◆ **Selected extract**:

========

Seeing a sign for a lighthouse we took another turn off and found ourselves running north atop a cliff face. An impossibly cute white lighthouse stood at the end of a rocky outcrop. We parked up to take some pictures. As we did so we looked down on the sea and below us lounging on the rock pools were dozens of sea lions. They were excitingly close and we stopped for 20 minutes just watching them, mesmerised. Huge round eyes looked up every time Dean took a picture. I’ve no idea what sea lions hearing is like so it was either a coincidence or we experienced their exceptional hearing. I Need to check it out.
Filled up on our days experiences we started to look for somewhere to stop. We passed through a few coastal towns that we’d hoped to find accommodation in but all were out of budget, or when we drove through we realised they were places with not enough to occupy us. The coast was also shrouded in a fine fog and came with onshore winds that put the temperature at a not very appealing mid 50sF, so we made the decision to peel off Highway 1 and head inland down the Russian River. Within 5 miles of turning inland the fog lifted and blue skies shone down on riverside beaches and kayakers enjoying the late afternoon sun. We passed through Monte Rio and just as we came through it saw a vacancy sign. A quick U turn and we pulled in to the River View Garden Motel. The scene was stunning. Beautifully tended, the garden was a riot of vibrant colours and rich fruit trees which led down to a private riverside beach. Two Pomeranian's were sunbathing in the yard. A look between us and we decided that whatever the price, within reason (!), we were staying here for a few days. Mr J negotiated an out of budget price that we could just about stand, and with a full kitchen we thought we could make our way back into budget with some frugal cooking.
A shop in Safeways in the next town got us stocked up and we quickly agreed that we would stay for 4 nights, taking a break from sketchy motels and the rugged cooler pacific coastline. Mr J has given us free use of 3 kayaks and we’ve spent the last 3 days out on the river, fishing for minnows with plastic cups, catching crawfish with hot dogs tied to string on a stick (that was other more savvy people actually, but Fred and I joined in), taking morning and evening swims, chatting to other river goers, and spotting more stunning wildlife. Our first day kayaking down river for an hour and we saw Condors sunbathing with wings outstretched, rainbow coloured herons, a mink slipping out of the water onto the river bank (apparently a rare sight because they were all but wiped out by the Russian Fur Traders in the 1800s), fish of all sizes, and so on. Taking our water proof ‘Go Pro’ out we’ve swum early morning, mid day and late at night, hopefully capturing the best of our river stay.

========

(Entries on where things appear)
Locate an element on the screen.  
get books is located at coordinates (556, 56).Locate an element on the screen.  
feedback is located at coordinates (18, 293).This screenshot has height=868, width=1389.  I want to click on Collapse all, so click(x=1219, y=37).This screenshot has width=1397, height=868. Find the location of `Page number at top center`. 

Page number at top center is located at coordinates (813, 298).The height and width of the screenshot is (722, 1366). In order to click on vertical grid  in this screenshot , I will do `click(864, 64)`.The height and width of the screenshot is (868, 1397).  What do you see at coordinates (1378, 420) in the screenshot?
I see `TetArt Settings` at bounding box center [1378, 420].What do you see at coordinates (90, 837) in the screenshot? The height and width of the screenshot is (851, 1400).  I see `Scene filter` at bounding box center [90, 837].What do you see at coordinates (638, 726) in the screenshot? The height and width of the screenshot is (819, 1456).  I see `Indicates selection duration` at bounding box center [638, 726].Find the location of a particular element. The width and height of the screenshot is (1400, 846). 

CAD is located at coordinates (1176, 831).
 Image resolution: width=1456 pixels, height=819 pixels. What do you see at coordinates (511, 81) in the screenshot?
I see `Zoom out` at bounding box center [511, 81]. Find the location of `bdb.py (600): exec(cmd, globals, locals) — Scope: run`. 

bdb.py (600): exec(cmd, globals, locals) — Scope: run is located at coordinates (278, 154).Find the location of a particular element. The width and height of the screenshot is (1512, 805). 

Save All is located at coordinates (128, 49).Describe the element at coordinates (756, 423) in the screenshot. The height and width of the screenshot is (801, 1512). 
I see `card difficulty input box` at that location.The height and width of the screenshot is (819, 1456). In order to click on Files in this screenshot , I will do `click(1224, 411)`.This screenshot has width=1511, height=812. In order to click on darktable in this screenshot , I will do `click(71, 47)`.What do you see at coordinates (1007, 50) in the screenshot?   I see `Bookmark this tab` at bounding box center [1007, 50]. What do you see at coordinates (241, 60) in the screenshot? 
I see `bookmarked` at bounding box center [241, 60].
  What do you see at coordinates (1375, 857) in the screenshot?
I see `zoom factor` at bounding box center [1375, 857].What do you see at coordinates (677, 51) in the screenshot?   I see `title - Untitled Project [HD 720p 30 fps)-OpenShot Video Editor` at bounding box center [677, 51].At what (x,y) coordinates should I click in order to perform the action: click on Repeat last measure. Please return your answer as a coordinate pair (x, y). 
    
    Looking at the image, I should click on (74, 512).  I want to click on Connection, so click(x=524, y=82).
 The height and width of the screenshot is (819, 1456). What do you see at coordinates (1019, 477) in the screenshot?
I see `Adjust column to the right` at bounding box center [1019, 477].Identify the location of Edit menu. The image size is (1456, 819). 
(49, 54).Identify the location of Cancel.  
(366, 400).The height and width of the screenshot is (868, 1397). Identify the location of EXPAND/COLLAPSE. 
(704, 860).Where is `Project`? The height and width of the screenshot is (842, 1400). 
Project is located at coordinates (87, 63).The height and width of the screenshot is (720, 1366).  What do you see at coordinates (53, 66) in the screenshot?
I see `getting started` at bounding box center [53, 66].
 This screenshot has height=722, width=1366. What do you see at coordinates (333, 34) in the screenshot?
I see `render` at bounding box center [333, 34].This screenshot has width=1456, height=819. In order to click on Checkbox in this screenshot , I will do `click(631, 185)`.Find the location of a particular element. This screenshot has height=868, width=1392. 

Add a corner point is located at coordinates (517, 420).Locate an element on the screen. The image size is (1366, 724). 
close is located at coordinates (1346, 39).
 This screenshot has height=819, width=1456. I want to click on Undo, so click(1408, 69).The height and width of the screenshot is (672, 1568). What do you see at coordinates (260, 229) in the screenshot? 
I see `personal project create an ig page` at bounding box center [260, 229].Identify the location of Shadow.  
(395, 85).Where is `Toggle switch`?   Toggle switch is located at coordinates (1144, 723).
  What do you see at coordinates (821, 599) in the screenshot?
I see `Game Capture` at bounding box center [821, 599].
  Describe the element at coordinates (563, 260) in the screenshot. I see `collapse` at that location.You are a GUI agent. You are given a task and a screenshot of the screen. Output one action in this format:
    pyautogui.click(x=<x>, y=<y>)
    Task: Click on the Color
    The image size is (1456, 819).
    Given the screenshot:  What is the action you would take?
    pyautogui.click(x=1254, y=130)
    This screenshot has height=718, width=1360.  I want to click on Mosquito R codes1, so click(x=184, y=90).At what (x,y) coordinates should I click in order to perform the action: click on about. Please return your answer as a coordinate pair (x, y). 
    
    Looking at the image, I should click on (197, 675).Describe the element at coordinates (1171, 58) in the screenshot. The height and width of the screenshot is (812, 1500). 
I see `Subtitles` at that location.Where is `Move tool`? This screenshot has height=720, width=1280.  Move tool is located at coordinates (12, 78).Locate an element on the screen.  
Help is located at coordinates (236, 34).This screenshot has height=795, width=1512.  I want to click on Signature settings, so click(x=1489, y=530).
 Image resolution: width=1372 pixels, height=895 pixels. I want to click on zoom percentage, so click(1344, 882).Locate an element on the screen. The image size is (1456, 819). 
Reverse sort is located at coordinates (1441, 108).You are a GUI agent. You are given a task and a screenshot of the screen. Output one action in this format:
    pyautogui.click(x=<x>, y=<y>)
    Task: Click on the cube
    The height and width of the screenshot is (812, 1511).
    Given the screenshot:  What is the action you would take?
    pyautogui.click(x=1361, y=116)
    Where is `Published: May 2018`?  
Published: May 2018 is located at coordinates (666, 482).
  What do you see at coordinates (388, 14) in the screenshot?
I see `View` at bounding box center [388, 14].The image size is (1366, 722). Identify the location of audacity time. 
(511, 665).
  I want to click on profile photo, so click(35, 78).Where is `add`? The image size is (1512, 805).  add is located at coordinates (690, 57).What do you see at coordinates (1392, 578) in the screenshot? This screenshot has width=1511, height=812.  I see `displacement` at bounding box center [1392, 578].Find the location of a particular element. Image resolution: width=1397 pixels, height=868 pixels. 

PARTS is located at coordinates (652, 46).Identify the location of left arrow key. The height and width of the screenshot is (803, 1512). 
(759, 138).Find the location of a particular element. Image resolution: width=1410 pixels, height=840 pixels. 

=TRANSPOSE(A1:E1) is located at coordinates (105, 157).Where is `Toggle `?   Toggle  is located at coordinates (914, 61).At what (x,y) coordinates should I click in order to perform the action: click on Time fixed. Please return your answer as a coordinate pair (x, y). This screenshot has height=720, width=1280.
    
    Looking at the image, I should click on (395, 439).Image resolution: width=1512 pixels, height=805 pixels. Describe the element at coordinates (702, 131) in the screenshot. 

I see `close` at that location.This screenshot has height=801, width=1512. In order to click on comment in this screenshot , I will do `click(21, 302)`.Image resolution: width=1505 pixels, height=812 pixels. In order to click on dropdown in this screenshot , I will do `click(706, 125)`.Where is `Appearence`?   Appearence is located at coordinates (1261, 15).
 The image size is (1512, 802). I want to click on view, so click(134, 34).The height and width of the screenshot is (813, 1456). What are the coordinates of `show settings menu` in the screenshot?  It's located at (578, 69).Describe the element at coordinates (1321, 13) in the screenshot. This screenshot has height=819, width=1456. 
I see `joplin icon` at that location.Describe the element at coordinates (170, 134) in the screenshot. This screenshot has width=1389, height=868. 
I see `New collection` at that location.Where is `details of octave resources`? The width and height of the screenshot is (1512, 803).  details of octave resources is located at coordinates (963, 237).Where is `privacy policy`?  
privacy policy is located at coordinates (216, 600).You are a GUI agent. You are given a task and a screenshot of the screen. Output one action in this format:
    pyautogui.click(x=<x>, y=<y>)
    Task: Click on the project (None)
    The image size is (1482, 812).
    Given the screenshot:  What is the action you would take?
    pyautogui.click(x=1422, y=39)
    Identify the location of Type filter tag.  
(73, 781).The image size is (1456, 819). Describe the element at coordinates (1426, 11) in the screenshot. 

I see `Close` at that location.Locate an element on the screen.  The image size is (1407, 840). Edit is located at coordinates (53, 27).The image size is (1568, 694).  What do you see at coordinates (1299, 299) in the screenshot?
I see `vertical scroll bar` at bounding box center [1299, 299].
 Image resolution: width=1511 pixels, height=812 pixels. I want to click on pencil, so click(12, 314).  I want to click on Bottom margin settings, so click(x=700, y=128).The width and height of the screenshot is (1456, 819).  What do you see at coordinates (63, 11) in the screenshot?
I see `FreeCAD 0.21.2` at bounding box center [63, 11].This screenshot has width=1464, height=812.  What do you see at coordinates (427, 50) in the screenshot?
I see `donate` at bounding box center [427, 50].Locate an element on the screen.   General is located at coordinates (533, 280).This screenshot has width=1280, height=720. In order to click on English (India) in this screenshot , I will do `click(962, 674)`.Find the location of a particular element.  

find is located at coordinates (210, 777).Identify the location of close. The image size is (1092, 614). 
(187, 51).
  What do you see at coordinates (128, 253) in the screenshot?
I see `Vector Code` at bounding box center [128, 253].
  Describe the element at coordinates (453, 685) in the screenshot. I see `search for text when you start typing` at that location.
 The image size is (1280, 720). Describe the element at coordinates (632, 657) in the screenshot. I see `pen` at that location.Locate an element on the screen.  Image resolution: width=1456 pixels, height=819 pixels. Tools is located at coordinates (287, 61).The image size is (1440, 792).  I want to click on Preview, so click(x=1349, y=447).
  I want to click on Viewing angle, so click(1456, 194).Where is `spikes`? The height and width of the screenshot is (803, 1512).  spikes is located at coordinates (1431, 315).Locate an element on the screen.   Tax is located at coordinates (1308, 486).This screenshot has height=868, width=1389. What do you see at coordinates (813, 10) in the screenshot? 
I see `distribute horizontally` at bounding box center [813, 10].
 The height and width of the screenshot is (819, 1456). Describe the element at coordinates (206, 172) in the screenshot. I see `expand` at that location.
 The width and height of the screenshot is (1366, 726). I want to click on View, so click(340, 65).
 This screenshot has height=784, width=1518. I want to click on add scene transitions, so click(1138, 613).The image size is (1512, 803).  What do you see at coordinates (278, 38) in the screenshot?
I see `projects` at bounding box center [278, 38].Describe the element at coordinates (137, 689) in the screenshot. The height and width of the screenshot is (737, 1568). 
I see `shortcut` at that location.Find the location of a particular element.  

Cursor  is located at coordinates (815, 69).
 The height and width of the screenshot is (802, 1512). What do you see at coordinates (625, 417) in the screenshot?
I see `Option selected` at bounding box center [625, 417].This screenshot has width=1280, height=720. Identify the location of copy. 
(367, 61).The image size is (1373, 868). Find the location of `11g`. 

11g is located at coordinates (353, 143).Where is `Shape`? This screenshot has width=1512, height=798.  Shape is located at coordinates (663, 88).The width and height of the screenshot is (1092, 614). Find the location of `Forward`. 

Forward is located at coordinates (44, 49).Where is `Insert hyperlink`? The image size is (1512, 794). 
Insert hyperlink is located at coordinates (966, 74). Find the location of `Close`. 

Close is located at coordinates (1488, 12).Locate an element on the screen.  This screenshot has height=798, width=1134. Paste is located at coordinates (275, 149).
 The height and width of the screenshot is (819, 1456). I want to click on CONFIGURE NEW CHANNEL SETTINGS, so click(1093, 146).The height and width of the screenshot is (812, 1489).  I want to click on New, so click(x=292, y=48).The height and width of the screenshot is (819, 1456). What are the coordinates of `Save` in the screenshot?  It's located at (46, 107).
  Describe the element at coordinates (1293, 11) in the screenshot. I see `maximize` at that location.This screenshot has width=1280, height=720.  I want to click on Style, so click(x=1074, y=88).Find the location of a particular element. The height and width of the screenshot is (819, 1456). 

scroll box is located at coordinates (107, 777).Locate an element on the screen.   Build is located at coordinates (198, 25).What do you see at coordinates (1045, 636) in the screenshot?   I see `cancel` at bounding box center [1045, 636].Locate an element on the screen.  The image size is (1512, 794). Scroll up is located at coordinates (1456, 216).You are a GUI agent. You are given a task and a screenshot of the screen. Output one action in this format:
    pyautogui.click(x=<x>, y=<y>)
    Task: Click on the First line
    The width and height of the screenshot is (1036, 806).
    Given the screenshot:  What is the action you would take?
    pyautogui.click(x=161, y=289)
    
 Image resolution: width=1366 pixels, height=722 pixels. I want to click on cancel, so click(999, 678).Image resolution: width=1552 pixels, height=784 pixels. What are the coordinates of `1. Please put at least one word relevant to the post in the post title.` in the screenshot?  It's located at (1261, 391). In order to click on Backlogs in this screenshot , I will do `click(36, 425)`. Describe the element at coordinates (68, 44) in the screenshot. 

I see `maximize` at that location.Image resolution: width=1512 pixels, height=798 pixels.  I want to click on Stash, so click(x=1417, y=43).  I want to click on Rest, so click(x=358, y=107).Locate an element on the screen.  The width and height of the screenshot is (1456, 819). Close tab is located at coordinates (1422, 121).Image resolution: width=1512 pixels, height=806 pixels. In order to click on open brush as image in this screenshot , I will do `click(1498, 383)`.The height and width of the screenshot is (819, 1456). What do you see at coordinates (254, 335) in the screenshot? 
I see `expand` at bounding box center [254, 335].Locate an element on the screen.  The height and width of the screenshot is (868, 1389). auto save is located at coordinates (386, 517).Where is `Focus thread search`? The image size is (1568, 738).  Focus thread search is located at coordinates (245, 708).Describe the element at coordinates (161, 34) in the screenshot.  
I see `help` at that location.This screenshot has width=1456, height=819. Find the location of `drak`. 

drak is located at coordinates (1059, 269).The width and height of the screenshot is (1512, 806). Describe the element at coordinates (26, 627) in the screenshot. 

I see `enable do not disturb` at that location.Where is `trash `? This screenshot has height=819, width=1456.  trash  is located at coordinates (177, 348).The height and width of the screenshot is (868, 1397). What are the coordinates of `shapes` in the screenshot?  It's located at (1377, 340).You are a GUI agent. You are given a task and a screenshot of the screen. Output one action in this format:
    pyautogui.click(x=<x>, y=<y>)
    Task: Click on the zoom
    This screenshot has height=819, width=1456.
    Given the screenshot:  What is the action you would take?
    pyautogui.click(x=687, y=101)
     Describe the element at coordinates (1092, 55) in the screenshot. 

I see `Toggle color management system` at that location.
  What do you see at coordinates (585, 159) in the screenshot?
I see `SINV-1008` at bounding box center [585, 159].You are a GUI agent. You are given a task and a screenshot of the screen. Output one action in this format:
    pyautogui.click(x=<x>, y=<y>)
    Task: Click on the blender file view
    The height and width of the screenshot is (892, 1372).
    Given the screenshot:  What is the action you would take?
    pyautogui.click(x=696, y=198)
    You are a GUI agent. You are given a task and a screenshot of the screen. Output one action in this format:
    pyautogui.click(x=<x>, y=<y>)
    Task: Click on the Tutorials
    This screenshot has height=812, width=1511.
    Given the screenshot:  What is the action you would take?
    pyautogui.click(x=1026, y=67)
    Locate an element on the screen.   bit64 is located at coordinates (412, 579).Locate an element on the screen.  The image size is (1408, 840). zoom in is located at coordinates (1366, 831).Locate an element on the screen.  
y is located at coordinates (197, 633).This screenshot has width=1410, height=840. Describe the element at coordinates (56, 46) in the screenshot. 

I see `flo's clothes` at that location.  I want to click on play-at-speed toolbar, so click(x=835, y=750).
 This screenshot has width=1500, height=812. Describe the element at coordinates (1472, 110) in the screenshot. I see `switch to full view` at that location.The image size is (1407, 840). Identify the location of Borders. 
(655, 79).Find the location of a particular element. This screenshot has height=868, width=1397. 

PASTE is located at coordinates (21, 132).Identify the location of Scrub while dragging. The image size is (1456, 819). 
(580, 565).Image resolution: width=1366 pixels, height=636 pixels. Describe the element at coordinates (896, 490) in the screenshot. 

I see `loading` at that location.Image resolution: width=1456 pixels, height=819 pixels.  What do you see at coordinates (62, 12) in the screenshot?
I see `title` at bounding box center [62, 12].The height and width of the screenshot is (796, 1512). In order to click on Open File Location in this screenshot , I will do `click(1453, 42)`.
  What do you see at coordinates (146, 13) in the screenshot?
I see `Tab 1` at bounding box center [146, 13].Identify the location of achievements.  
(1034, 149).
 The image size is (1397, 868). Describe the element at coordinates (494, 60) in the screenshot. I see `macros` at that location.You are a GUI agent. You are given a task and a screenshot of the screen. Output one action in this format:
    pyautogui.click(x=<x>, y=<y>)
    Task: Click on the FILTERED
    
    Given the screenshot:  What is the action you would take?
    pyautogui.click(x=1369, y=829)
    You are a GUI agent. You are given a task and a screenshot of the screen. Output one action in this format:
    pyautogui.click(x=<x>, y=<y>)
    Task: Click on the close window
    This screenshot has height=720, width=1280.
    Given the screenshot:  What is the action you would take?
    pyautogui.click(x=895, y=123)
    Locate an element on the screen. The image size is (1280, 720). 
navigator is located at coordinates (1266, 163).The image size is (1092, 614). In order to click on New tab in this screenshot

========

◆ **What is being asked**:
Copy out the road-trip account above word for word, from start to finish.

◆ **Task answer**:
Seeing a sign for a lighthouse we took another turn off and found ourselves running north atop a cliff face. An impossibly cute white lighthouse stood at the end of a rocky outcrop. We parked up to take some pictures. As we did so we looked down on the sea and below us lounging on the rock pools were dozens of sea lions. They were excitingly close and we stopped for 20 minutes just watching them, mesmerised. Huge round eyes looked up every time Dean took a picture. I’ve no idea what sea lions hearing is like so it was either a coincidence or we experienced their exceptional hearing. I Need to check it out.
Filled up on our days experiences we started to look for somewhere to stop. We passed through a few coastal towns that we’d hoped to find accommodation in but all were out of budget, or when we drove through we realised they were places with not enough to occupy us. The coast was also shrouded in a fine fog and came with onshore winds that put the temperature at a not very appealing mid 50sF, so we made the decision to peel off Highway 1 and head inland down the Russian River. Within 5 miles of turning inland the fog lifted and blue skies shone down on riverside beaches and kayakers enjoying the late afternoon sun. We passed through Monte Rio and just as we came through it saw a vacancy sign. A quick U turn and we pulled in to the River View Garden Motel. The scene was stunning. Beautifully tended, the garden was a riot of vibrant colours and rich fruit trees which led down to a private riverside beach. Two Pomeranian's were sunbathing in the yard. A look between us and we decided that whatever the price, within reason (!), we were staying here for a few days. Mr J negotiated an out of budget price that we could just about stand, and with a full kitchen we thought we could make our way back into budget with some frugal cooking.
A shop in Safeways in the next town got us stocked up and we quickly agreed that we would stay for 4 nights, taking a break from sketchy motels and the rugged cooler pacific coastline. Mr J has given us free use of 3 kayaks and we’ve spent the last 3 days out on the river, fishing for minnows with plastic cups, catching crawfish with hot dogs tied to string on a stick (that was other more savvy people actually, but Fred and I joined in), taking morning and evening swims, chatting to other river goers, and spotting more stunning wildlife. Our first day kayaking down river for an hour and we saw Condors sunbathing with wings outstretched, rainbow coloured herons, a mink slipping out of the water onto the river bank (apparently a rare sight because they were all but wiped out by the Russian Fur Traders in the 1800s), fish of all sizes, and so on. Taking our water proof ‘Go Pro’ out we’ve swum early morning, mid day and late at night, hopefully capturing the best of our river stay.